Please continue the news article on the Vancouver Police Department budget cut from the point where it stops.

[Selected excerpt]

Last Updated May 14, 2020 at 11:07 pm PDT

Vancouver Police Headquarters on West Fifth Avenue (Courtesy Google Maps)
Summary

Cuts to the budget of the Vancouver Police Department are being harshly criticized by the chief

Meenakshi Mannoe, with Pivot Legal Society, says the cuts need to be put in perspective

Coun. Pete Fry says cuts to policing are in line with cuts to other city services

VANCOUVER (NEWS 1130) — A small cut to the budget of the Vancouver Police Department is a drop-in-the-bucket and offers an opportunity for the force to rethink its priorities, according to an advocate.

A one per cent budget cut and a halt on raises were announced Thursday after being approved at an in-camera council meeting Wednesday, a move slammed by the city’s police chief.

RELATED: Vancouver council cuts to police budget will total $8.5 million: chief 

More than one-fifth of the city’s operating budget goes to the Vancouver Police Department.

Meenakshi Mannoe, with Pivot Legal Society, says the cuts need to be put in perspective.

[/Selected excerpt]
[Information]

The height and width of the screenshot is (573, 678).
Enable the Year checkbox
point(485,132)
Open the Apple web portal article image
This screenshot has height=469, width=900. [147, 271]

[/Information]

* _Reply_:
“This is a time of unprecedented crisis for many people. I’m sure that there are folks who would be happy to lose one per cent of their income if it meant that they could still be employed,” she says.

“It raises questions for me about the effectiveness of the force to respond to what is a very small reduction in their operating budget.”

Mannoe doesn’t dispute issues identified by police amid the pandemic, she just doesn’t think the police are best poised to address them.

“Chief Palmer made a number of remarks and pointed out areas where he believes police need to serve communities right now: anti-Asian racist attacks, domestic violence, the displacement of people living at Oppenheimer Park, and I think a number of those areas would be better served by people who are not in law enforcement such as people working in the anti-violence sector, and peers working with folks who use substances or experience homelessness,” she explains.

“Right now we have the opportunity to look at ways to solve problems that don’t rely on law enforcement and to get creative just like everyone has had to do during COVID.”

The organization recently wrote to the VPD and the mayor saying people in the Downtown Eastside are being “overpoliced” amid COVID-19, and urging a change in priorities.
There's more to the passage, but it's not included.